1. Canoa Voadeira (Allan Carvalho e Ronaldo Silva)
A voz de Patrícia convida para um passeio pelo rio-mar. Logo na faixa de abertura, encontramos uma percussão marcante em primeiro plano.


2. u amassu i u dubradú (Dante Ozzetti e Joãozinho Gomes)
Um batuque cantado na linguagem de corruptela. Amor se torna amur, ao som do quitum e do tracatá. Os violões de Dante Ozzetti são um espetáculo à parte.


3. Zulusa (Celso Viáfora e Joãozinho Gomes)
Na aglutinação de Zulu + Luso, Patrícia canta: “Nasci do plim... duma fusão”. Agora aparece a flauta de Marta Ozzetti, mais uma presença boa de ser notar.


4. Linha Cruzada (Leandro Dias e Carla Cabral)
Uma das faixas mais surpreendentes do álbum ressalta o canto e a influência negra no Amapá.
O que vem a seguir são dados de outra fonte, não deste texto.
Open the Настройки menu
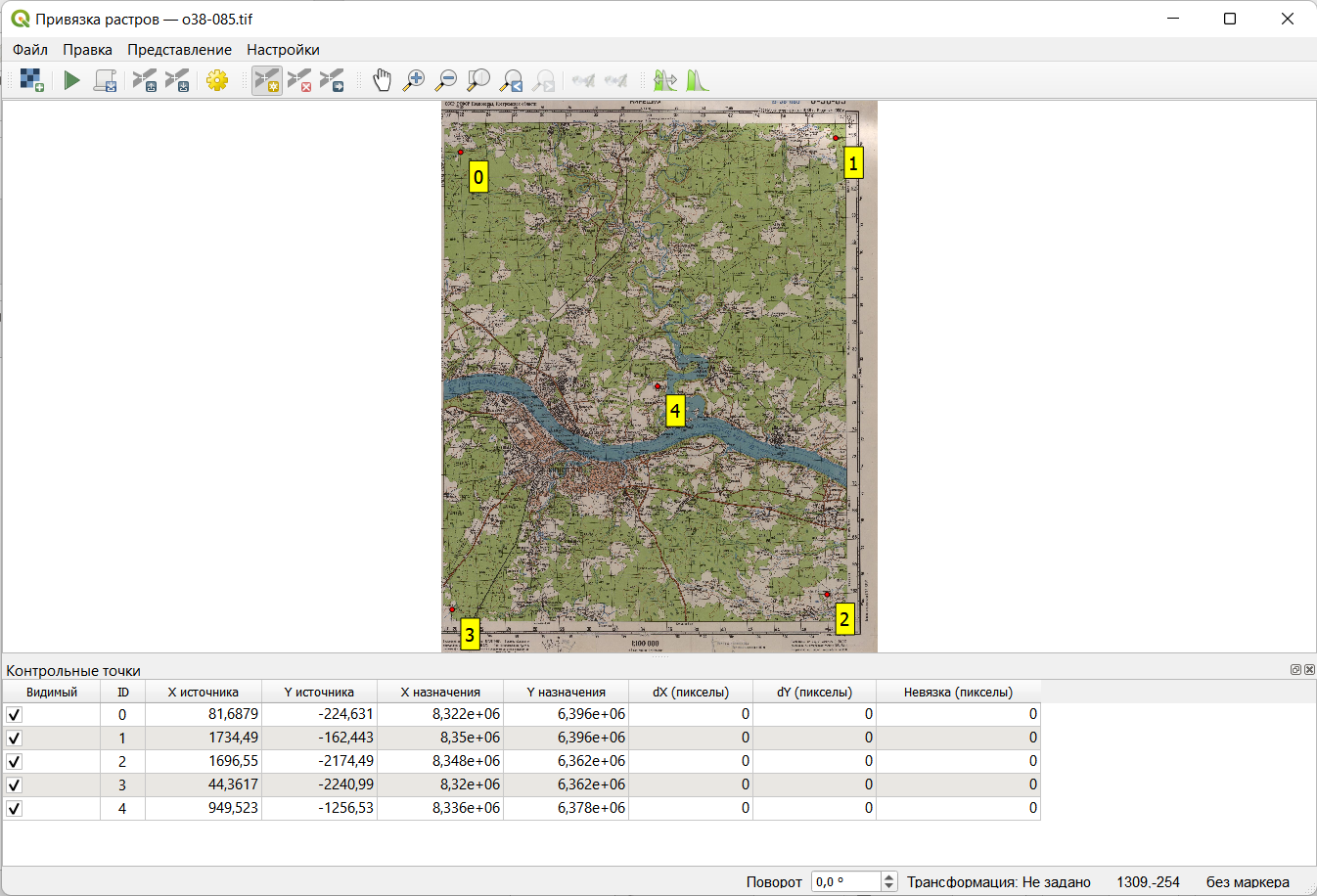The image size is (1317, 896). pyautogui.click(x=283, y=50)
Destaque para o acordeom de Toninho Ferragutti.


5. Boi de Rua (Floriano e Jorge Andrade)
“Quem vai no boi vai se encantar”. Música que venera uma das principais tradições da Amazônia, que “faz a gente ser gente e não raça”.


6. Incantu (Enrico Di Miceli e Joãozinho Gomes)
Novamente a linguagem de corruptela para cantar uma lenda indígena. Os instrumentos acompanham o canto e o efeito é formidável.
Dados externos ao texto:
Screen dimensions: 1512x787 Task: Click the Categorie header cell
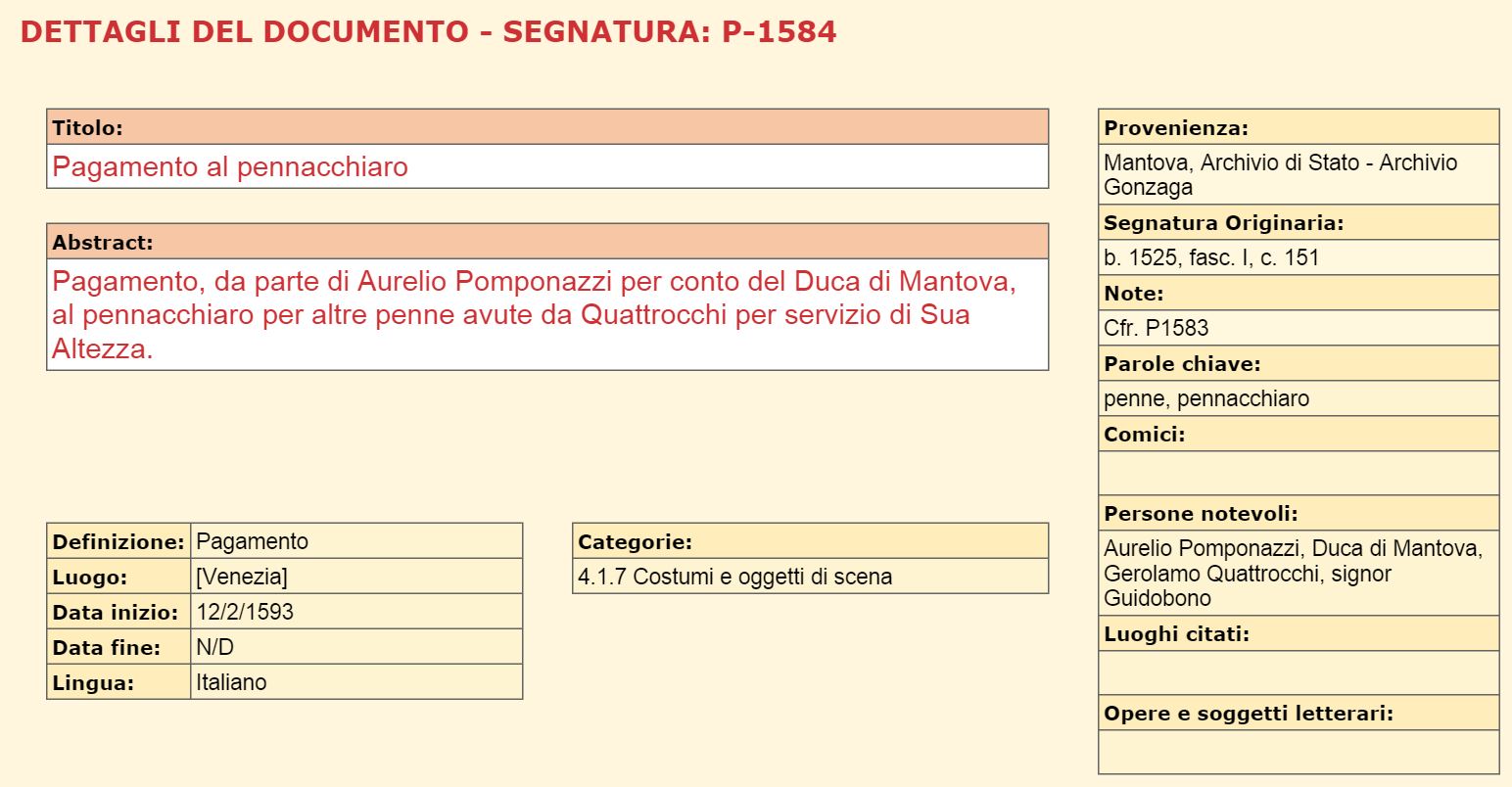click(x=811, y=541)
7. Miss Tempestade (Vitor Ramil e Ricardo Corona)
Fado belíssimo levado com violino e guitarra portuguesa. “Dói em mim uma dor estranha, e não há osso, músculo, nervo que me diga seu nome”.
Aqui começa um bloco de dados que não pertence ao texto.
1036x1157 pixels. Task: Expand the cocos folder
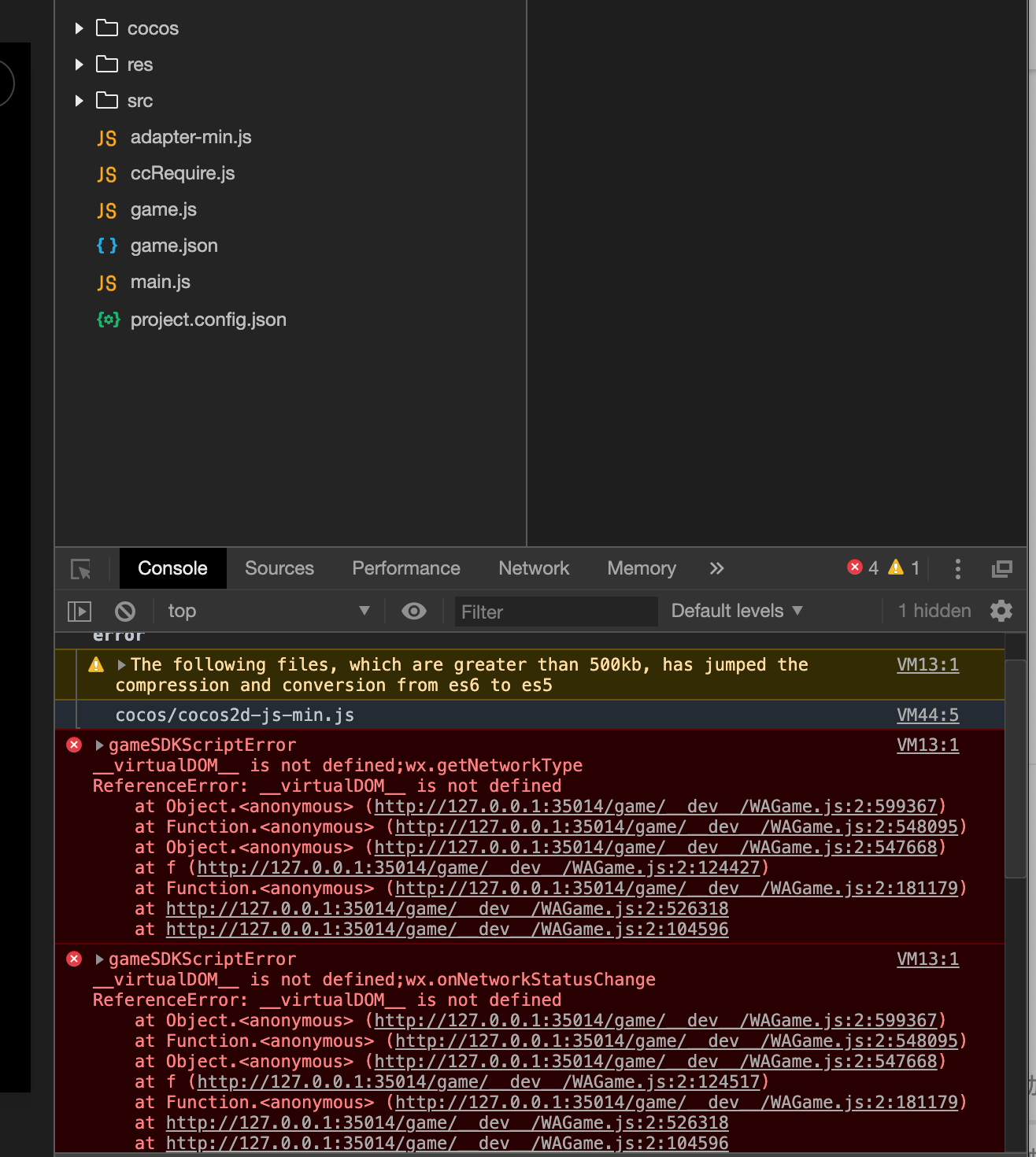click(x=79, y=28)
8. No Laguinho (Paulo Bastos)
Patrícia agora nos leva aos Campos do Laguinho, bairro para onde foram transferidos os negros que moravam no centro de Macapá.


9. Causou (Dante Ozzetti e Luiz Tatit)
Cacicó de paulistas com a guitarra de Manoel Cordeiro. Ritmo dançante e uma bem humorada história de uma pantera namoradeira.


10. Mais Uma (Felipe Cordeiro e Júnia Vale)
Felipe Cordeiro compôs a letra especialmente para o disco e também participou da gravação com voz, guitarra e baixo. “Te garanto, moço, valho por cem”.


11. Mal de Amor (Val Milhomem e Joãozinho Gomes)
A melhor música de 2013 é uma lamentação de marabaixo. Uma história de amor, dor, choro, brilho. Emocionante.


12. Rodopiado (Ronaldo Silva)
“Veneno pinga da boca daquela cobra”. Lendas e crendices da Ilha do Marajó num canto apressando e com a participação especial de Marcelo Pretto.


13. O Batuque (Amadeu Cavalcante e Joãozinho Gomes)
Com samples de instrumentos acústicos de percussão, Du Moreira garante uma interessante roupagem eletrônica para essa faixa.


14. Ribeirinho (Guinga e Paulo César Pinheiro)
Patrícia resgatou essa bela canção, quase perdida e nunca gravada, e a escolheu para fechar o disco com apenas sua voz e o piano de Heloísa Fernandes. Sublime.